Top of Extracted records

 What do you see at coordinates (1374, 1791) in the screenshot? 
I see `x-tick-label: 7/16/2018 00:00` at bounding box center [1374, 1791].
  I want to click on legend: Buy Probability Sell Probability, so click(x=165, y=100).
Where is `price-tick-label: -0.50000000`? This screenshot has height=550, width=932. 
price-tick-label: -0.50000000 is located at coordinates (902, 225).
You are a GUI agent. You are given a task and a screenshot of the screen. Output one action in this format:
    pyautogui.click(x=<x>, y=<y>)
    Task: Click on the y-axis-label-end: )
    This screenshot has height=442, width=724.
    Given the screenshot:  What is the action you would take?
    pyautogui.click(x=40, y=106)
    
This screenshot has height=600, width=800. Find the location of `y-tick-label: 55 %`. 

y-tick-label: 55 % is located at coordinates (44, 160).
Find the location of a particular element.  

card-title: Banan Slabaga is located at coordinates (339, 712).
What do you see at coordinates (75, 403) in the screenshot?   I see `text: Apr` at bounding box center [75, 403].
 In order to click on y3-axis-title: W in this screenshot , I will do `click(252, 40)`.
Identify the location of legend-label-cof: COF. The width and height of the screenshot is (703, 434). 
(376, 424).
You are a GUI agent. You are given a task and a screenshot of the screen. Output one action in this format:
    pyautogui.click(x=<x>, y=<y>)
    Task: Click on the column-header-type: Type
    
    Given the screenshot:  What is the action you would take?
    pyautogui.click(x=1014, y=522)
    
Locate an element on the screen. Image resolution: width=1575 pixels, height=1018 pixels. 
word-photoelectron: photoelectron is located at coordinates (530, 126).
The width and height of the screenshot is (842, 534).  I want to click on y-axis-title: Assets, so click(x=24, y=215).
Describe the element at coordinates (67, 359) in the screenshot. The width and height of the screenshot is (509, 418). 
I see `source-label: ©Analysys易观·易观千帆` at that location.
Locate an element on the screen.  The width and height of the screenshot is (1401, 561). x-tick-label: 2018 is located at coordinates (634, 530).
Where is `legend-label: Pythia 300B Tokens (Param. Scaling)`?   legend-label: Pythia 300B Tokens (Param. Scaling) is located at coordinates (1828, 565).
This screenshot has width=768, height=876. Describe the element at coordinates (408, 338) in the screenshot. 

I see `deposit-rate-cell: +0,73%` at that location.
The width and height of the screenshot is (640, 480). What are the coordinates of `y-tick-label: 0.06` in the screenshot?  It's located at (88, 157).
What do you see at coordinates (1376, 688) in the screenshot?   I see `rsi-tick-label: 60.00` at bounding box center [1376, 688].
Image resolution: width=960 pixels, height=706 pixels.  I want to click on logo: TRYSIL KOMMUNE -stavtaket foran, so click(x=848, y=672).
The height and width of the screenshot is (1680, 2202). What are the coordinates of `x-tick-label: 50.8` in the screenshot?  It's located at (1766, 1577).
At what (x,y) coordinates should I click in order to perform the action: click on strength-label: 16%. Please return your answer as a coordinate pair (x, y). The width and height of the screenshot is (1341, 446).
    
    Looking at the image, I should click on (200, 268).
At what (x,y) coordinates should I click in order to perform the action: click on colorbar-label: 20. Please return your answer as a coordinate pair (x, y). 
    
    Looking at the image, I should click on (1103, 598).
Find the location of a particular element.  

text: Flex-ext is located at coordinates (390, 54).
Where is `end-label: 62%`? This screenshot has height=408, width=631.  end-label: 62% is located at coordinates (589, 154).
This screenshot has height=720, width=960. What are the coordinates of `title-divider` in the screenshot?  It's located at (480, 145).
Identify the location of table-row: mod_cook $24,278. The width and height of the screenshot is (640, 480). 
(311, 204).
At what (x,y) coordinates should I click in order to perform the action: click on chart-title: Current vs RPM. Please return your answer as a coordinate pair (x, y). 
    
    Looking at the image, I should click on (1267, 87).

Bottom of Extracted records

Problem statement - Repeat all of the entries above word for word, with nothing changed.

Exercise result -
 What do you see at coordinates (1374, 1791) in the screenshot? 
I see `x-tick-label: 7/16/2018 00:00` at bounding box center [1374, 1791].
  I want to click on legend: Buy Probability Sell Probability, so click(x=165, y=100).
Where is `price-tick-label: -0.50000000`? This screenshot has height=550, width=932. 
price-tick-label: -0.50000000 is located at coordinates (902, 225).
You are a GUI agent. You are given a task and a screenshot of the screen. Output one action in this format:
    pyautogui.click(x=<x>, y=<y>)
    Task: Click on the y-axis-label-end: )
    This screenshot has height=442, width=724.
    Given the screenshot:  What is the action you would take?
    pyautogui.click(x=40, y=106)
    
This screenshot has height=600, width=800. Find the location of `y-tick-label: 55 %`. 

y-tick-label: 55 % is located at coordinates (44, 160).
Find the location of a particular element.  

card-title: Banan Slabaga is located at coordinates (339, 712).
What do you see at coordinates (75, 403) in the screenshot?   I see `text: Apr` at bounding box center [75, 403].
 In order to click on y3-axis-title: W in this screenshot , I will do `click(252, 40)`.
Identify the location of legend-label-cof: COF. The width and height of the screenshot is (703, 434). 
(376, 424).
You are a GUI agent. You are given a task and a screenshot of the screen. Output one action in this format:
    pyautogui.click(x=<x>, y=<y>)
    Task: Click on the column-header-type: Type
    
    Given the screenshot:  What is the action you would take?
    pyautogui.click(x=1014, y=522)
    
Locate an element on the screen. Image resolution: width=1575 pixels, height=1018 pixels. 
word-photoelectron: photoelectron is located at coordinates (530, 126).
The width and height of the screenshot is (842, 534).  I want to click on y-axis-title: Assets, so click(x=24, y=215).
Describe the element at coordinates (67, 359) in the screenshot. The width and height of the screenshot is (509, 418). 
I see `source-label: ©Analysys易观·易观千帆` at that location.
Locate an element on the screen.  The width and height of the screenshot is (1401, 561). x-tick-label: 2018 is located at coordinates (634, 530).
Where is `legend-label: Pythia 300B Tokens (Param. Scaling)`?   legend-label: Pythia 300B Tokens (Param. Scaling) is located at coordinates (1828, 565).
This screenshot has width=768, height=876. Describe the element at coordinates (408, 338) in the screenshot. 

I see `deposit-rate-cell: +0,73%` at that location.
The width and height of the screenshot is (640, 480). What are the coordinates of `y-tick-label: 0.06` in the screenshot?  It's located at (88, 157).
What do you see at coordinates (1376, 688) in the screenshot?   I see `rsi-tick-label: 60.00` at bounding box center [1376, 688].
Image resolution: width=960 pixels, height=706 pixels.  I want to click on logo: TRYSIL KOMMUNE -stavtaket foran, so click(x=848, y=672).
The height and width of the screenshot is (1680, 2202). What are the coordinates of `x-tick-label: 50.8` in the screenshot?  It's located at (1766, 1577).
At what (x,y) coordinates should I click in order to perform the action: click on strength-label: 16%. Please return your answer as a coordinate pair (x, y). The width and height of the screenshot is (1341, 446).
    
    Looking at the image, I should click on (200, 268).
At what (x,y) coordinates should I click in order to perform the action: click on colorbar-label: 20. Please return your answer as a coordinate pair (x, y). 
    
    Looking at the image, I should click on (1103, 598).
Find the location of a particular element.  

text: Flex-ext is located at coordinates (390, 54).
Where is `end-label: 62%`? This screenshot has height=408, width=631.  end-label: 62% is located at coordinates (589, 154).
This screenshot has height=720, width=960. What are the coordinates of `title-divider` in the screenshot?  It's located at (480, 145).
Identify the location of table-row: mod_cook $24,278. The width and height of the screenshot is (640, 480). 
(311, 204).
At what (x,y) coordinates should I click in order to perform the action: click on chart-title: Current vs RPM. Please return your answer as a coordinate pair (x, y). 
    
    Looking at the image, I should click on (1267, 87).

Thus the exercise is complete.